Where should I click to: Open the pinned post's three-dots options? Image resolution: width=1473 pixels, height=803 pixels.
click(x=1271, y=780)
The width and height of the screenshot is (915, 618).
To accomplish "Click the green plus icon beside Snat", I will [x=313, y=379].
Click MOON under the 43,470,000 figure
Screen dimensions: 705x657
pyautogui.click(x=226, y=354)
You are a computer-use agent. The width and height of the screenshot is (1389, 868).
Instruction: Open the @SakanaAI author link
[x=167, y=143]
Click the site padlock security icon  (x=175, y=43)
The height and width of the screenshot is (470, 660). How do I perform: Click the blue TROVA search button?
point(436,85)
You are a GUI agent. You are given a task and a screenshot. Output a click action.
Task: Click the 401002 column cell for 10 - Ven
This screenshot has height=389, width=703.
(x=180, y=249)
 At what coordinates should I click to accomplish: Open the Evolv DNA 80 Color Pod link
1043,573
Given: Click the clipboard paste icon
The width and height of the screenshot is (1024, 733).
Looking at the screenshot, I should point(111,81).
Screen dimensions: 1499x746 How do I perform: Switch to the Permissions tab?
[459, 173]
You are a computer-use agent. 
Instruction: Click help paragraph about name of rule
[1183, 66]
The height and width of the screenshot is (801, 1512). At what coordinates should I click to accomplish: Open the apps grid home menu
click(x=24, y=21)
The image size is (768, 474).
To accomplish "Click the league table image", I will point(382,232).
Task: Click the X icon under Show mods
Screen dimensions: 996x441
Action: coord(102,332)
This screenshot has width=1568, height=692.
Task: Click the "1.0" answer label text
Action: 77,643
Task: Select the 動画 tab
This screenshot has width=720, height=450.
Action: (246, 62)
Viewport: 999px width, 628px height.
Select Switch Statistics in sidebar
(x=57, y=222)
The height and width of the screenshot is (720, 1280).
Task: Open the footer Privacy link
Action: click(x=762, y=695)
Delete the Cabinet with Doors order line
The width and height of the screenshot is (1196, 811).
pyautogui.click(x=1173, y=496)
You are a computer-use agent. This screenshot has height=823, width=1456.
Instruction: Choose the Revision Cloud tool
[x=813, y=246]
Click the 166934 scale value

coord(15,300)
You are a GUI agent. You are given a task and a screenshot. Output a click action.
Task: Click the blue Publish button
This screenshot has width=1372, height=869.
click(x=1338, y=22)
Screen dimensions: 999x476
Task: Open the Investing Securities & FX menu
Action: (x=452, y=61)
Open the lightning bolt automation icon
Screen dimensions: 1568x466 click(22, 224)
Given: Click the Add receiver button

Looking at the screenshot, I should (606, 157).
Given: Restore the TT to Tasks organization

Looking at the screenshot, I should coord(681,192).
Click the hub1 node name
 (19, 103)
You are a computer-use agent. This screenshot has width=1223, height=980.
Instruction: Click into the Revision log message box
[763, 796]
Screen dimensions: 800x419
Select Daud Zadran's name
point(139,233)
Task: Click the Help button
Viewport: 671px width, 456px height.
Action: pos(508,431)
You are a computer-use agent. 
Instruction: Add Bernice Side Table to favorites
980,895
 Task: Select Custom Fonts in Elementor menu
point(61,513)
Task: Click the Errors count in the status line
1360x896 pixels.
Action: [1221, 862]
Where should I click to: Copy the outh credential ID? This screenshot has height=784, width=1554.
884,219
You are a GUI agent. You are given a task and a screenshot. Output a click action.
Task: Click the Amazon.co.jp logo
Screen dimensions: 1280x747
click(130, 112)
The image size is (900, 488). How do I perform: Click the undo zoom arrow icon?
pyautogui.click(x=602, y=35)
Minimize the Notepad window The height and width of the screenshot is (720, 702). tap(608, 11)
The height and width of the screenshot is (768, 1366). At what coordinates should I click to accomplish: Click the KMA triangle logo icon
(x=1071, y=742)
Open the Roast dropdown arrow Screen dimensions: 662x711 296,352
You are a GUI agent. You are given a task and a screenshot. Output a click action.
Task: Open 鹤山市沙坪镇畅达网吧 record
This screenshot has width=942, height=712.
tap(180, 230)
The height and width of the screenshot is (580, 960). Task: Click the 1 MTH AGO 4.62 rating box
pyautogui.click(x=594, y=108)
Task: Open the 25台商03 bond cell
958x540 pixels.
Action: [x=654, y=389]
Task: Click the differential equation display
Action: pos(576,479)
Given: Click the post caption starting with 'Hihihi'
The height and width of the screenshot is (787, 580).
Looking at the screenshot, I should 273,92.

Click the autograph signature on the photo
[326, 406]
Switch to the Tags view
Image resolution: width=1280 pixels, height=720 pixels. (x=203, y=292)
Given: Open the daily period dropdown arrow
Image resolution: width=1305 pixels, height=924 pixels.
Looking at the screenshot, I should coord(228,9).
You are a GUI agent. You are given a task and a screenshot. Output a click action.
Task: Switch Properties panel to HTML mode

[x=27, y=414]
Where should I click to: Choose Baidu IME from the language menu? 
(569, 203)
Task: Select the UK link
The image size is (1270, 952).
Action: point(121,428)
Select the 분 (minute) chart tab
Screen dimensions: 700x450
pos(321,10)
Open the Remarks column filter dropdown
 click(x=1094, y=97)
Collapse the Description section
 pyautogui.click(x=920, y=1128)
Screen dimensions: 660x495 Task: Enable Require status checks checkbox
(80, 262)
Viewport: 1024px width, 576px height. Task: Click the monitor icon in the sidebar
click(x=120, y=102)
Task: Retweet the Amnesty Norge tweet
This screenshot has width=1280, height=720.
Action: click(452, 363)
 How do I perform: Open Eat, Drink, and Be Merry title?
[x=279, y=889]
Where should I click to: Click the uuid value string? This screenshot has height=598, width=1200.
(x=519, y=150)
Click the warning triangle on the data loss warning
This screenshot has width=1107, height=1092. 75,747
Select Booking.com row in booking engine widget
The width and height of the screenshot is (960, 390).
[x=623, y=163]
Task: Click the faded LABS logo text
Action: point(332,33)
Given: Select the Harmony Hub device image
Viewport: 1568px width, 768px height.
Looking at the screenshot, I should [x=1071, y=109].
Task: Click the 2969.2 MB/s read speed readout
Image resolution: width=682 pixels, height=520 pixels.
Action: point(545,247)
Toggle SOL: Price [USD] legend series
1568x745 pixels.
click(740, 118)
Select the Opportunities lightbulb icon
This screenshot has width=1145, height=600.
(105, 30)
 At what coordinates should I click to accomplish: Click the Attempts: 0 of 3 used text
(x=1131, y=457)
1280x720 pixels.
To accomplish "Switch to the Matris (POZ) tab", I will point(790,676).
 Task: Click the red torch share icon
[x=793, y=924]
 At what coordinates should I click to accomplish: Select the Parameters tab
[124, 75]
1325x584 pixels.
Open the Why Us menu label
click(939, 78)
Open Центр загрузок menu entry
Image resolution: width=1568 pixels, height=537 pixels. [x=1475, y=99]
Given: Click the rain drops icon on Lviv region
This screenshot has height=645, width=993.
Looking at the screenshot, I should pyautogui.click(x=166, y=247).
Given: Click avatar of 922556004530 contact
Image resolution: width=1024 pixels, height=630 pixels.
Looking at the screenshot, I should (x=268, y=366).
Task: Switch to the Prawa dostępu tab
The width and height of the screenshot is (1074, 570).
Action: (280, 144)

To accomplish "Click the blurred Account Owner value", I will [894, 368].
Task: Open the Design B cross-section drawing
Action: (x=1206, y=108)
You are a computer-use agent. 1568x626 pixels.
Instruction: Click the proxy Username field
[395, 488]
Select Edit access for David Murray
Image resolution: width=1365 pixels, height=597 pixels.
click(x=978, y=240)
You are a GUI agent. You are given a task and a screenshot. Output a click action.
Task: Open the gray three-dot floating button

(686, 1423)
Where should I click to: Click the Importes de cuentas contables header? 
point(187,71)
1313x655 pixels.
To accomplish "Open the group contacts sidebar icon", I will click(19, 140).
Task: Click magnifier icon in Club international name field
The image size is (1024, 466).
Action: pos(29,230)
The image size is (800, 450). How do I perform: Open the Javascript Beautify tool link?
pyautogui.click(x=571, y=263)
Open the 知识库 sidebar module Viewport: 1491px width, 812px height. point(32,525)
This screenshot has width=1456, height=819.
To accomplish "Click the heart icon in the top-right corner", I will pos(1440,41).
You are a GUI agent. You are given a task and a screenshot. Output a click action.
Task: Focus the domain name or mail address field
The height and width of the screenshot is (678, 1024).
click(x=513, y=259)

-- ASSIGNMENT --
Begin at the line that has "Viewport: 999px width, 628px height." in the entries above; stop after the line that has "has width=1223, height=980.". Transcribe exactly those lines and no others.

-- ANSWER AREA --
Viewport: 999px width, 628px height.
Select Switch Statistics in sidebar
(x=57, y=222)
The height and width of the screenshot is (720, 1280).
Task: Open the footer Privacy link
Action: click(x=762, y=695)
Delete the Cabinet with Doors order line
The width and height of the screenshot is (1196, 811).
pyautogui.click(x=1173, y=496)
You are a computer-use agent. This screenshot has height=823, width=1456.
Instruction: Choose the Revision Cloud tool
[x=813, y=246]
Click the 166934 scale value

coord(15,300)
You are a GUI agent. You are given a task and a screenshot. Output a click action.
Task: Click the blue Publish button
This screenshot has width=1372, height=869.
click(x=1338, y=22)
Screen dimensions: 999x476
Task: Open the Investing Securities & FX menu
Action: (x=452, y=61)
Open the lightning bolt automation icon
Screen dimensions: 1568x466 click(22, 224)
Given: Click the Add receiver button

Looking at the screenshot, I should (606, 157).
Given: Restore the TT to Tasks organization

Looking at the screenshot, I should coord(681,192).
Click the hub1 node name
 (19, 103)
You are a computer-use agent. This screenshot has width=1223, height=980.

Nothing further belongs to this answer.